■ DA FARE:
Ricopia il passo della decisione che parte dalle parole "La Commissione, stante" e si ferma dopo "seguono la soccombenza.", sostituendo "riunifica" con "riunisce".

■ DOCUMENTO:
○ ○ ○ ○ ○ ○ ○
Motivi della decisione
2. Afferma, con principio ormai consolidato, la Corte di Cassazione che "Spetta all'amministrazione finanziaria, la quale contesti il diritto del contribuente a portare in detrazione l'IVA pagata su fatture emesse da soggetto diverso dall'effettivo cedente del bene o servizio, (c.d. operazioni soggettivamente inesistenti), provare che il contribuente, al momento in cui acquistò il bene od il servizio, sapesse o potesse sapere, con l'uso dell'ordinaria diligenza, che il soggetto formalmente cedente abbia, con l'emissione della relativa fattura, evaso l'imposta o compiuto una frode. La relativa prova può essere fornita anche attraverso presunzioni semplici, dimostrando che, al momento in cui pagò l'imposta che successivamente intese portare in detrazione, il contribuente disponeva di elementi tali da porre sull'avviso qualunque imprenditore onesto e mediamente esperto" [sent. 23560 (Rv. 624737/01)].P.Q.M.
La Commissione, stante la connessione dei ricorsi di cui agli R.G.R. n. 39-169/2017, li riunifica in capo al R.G.R. n. 39/2017 e, in accoglimento dei ricorsi, annulla gli impugnati atti. Le spese di giudizio, liquidate in complessivi € 3000 (tremila) più oneri di legge e CUT, seguono la soccombenza.
○ ○ ○ ○ ○ ○ ○
■ DATI FORNITI:
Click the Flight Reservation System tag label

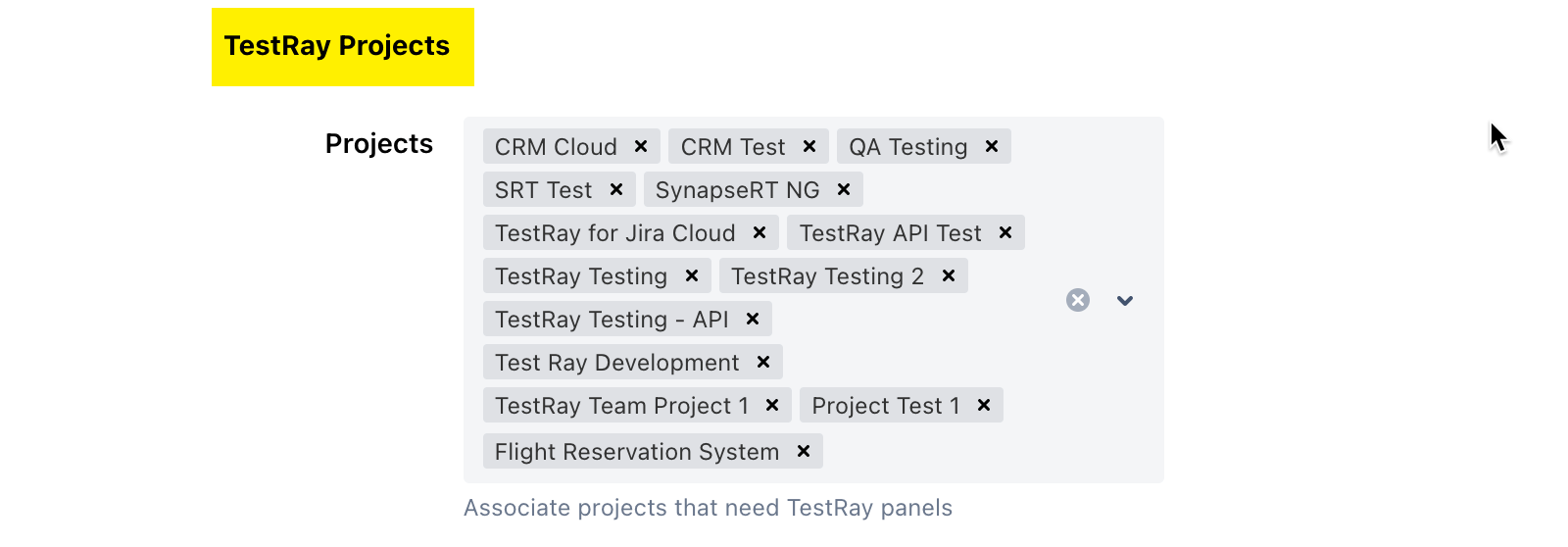(637, 452)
○ ○ ○ ○ ○ ○ ○
■ ESERCIZIO SVOLTO:
La Commissione, stante la connessione dei ricorsi di cui agli R.G.R. n. 39-169/2017, li riunisce in capo al R.G.R. n. 39/2017 e, in accoglimento dei ricorsi, annulla gli impugnati atti. Le spese di giudizio, liquidate in complessivi € 3000 (tremila) più oneri di legge e CUT, seguono la soccombenza.